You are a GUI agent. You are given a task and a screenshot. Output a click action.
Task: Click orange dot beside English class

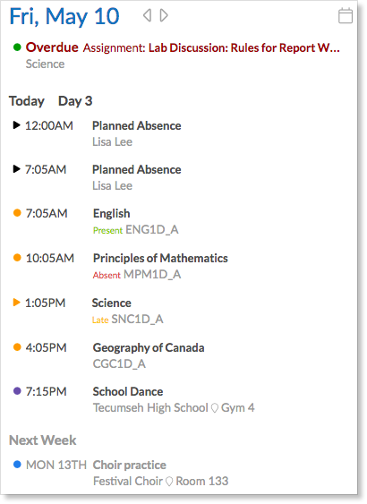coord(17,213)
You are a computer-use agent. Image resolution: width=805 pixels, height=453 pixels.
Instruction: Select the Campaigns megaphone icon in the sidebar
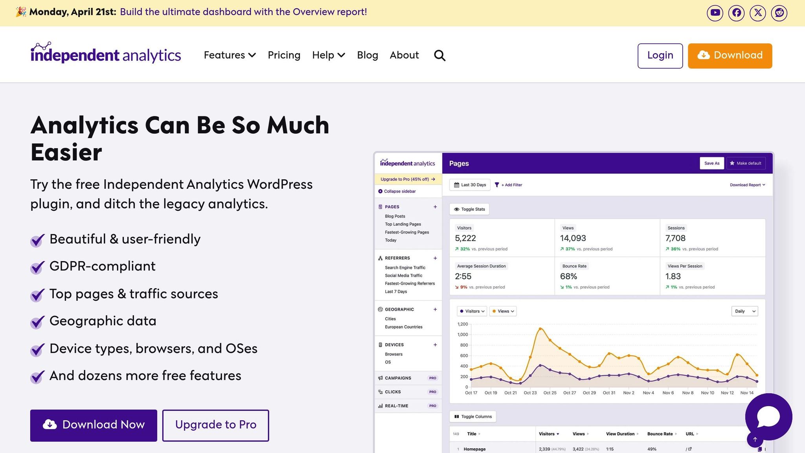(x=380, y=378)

#####

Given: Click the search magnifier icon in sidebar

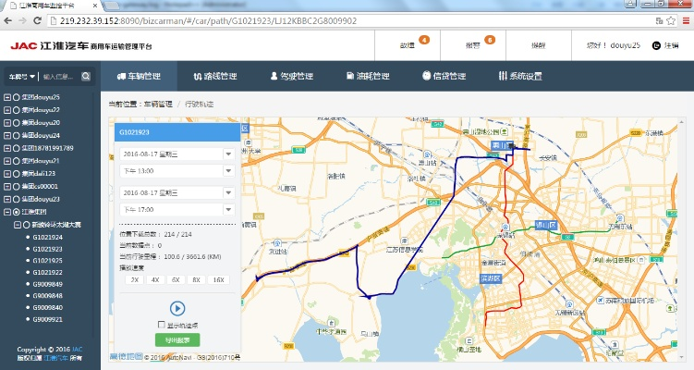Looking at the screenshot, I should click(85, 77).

#####

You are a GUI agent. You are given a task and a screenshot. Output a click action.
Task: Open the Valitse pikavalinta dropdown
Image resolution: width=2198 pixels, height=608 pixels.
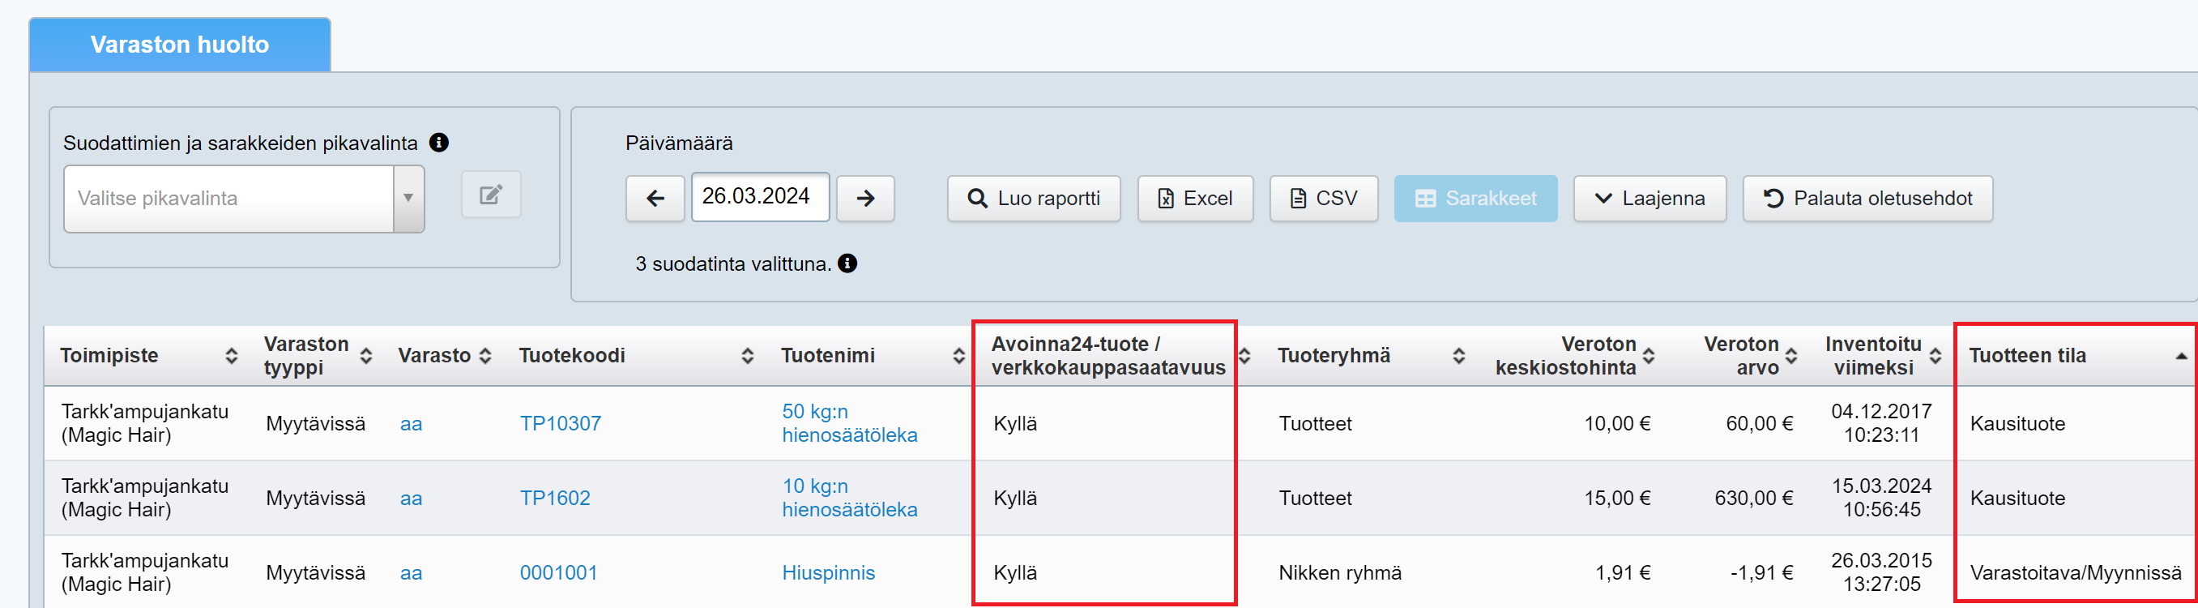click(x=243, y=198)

#####

SET PROBLEM —
Collect each line of the data above that contains the word "width", and copy those lines in full.

FULL RESPONSE —
You are a computer-use agent. Image resolution: width=805 pixels, height=453 pixels.
Image resolution: width=2198 pixels, height=608 pixels.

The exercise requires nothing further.